All this is going to evolve and improve over time, and I think people need to take advantage of those resources when they’re available. I don’t see employers just writing you a check and saying you’re on your own. Much the same way defined contribution retirement plans have evolved where there’s lots of information you can have and lots of rates of return on investment and past performance and different things, you’ll have different things that you’ll use to try to make the best decision possible for picking a plan.
What does the HR function need to do when communicating possible changes? What is HR’s role overall?
I think ultimately HR is not going to be directly involved. HR is going to turn to their consultants to help people navigate this new world. That’s what they’ve been doing for a long time. I don’t see this being any different. To the degree HR is distributing materials, a lot of those materials will be developed by third parties.
What’s the silver lining?
The silver lining is that people have the potential to pick the benefits they really want given there might be more choices. Right now, I mean, how many health plans do you have to choose from at work? Two maybe. And do you like the plan you’re on? Would you choose something else?

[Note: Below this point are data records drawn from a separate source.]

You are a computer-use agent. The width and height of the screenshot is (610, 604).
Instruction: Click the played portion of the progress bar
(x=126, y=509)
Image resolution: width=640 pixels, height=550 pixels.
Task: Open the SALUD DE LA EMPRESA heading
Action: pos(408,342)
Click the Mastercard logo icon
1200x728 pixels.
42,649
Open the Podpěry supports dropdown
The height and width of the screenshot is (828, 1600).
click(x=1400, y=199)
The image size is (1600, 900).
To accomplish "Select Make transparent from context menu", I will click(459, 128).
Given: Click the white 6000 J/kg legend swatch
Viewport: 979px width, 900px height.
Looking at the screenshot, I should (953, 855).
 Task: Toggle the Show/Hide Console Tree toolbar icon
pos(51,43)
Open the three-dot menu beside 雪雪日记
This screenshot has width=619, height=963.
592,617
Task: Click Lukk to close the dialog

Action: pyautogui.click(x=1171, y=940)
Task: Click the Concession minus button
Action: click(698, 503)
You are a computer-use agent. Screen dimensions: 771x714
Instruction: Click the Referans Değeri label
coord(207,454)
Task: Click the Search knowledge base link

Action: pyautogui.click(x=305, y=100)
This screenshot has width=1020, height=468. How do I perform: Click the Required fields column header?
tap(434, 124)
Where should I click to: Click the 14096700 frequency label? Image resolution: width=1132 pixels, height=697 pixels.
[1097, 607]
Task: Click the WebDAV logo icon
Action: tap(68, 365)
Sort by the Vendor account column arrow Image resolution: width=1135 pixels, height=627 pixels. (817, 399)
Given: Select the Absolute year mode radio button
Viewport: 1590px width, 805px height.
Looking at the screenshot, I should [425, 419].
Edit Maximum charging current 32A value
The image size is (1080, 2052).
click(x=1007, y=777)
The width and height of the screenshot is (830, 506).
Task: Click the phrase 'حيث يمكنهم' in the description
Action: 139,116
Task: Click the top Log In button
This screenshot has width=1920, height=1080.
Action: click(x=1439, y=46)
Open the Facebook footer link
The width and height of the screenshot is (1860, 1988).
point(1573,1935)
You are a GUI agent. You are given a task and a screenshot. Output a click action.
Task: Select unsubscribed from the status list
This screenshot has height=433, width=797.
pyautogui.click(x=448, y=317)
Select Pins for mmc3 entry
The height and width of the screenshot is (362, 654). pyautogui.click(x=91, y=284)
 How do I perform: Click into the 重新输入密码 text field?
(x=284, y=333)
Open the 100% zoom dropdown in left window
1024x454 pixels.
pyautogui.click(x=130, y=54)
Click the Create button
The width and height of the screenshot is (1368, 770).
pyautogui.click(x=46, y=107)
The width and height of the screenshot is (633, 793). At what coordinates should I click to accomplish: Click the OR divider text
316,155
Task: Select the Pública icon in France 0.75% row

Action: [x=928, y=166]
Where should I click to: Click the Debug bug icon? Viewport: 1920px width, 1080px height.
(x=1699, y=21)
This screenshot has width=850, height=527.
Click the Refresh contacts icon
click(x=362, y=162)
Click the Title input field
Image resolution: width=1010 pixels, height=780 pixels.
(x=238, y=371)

There’s this whole question of employers picking in some ways a one-size-fits all plan, and that may not be the best choice for everybody. This will give people not necessarily complete flexibility but a step in the direction of more flexibility to choose a plan that they think is more appropriate rather than their employer picking the appropriate plan on their behalf. There’s people that won’t like that; they don’t want to make the decision. But not everyone feels that way.
Do you think employers down the line will eventually abandon employer-sponsored health plans altogether?
Well, when the ACA was passed in 2010 the initial reaction of some employers was, you mean I can get out of this for $2,000 per person? I’m spending $5,000 to $10,000 now, and I don’t have to offer it anymore and it’s only going to cost me $2,000?
Then reality set in — reality being that I’ve been offering this voluntarily for the better part of 70 years, since World War II. And I’ve been doing so for business reasons — I’m concerned about recruitment and retention, worker health and productivity. That hasn’t changed. Maybe this new model with private exchanges is the middle ground employers are looking for.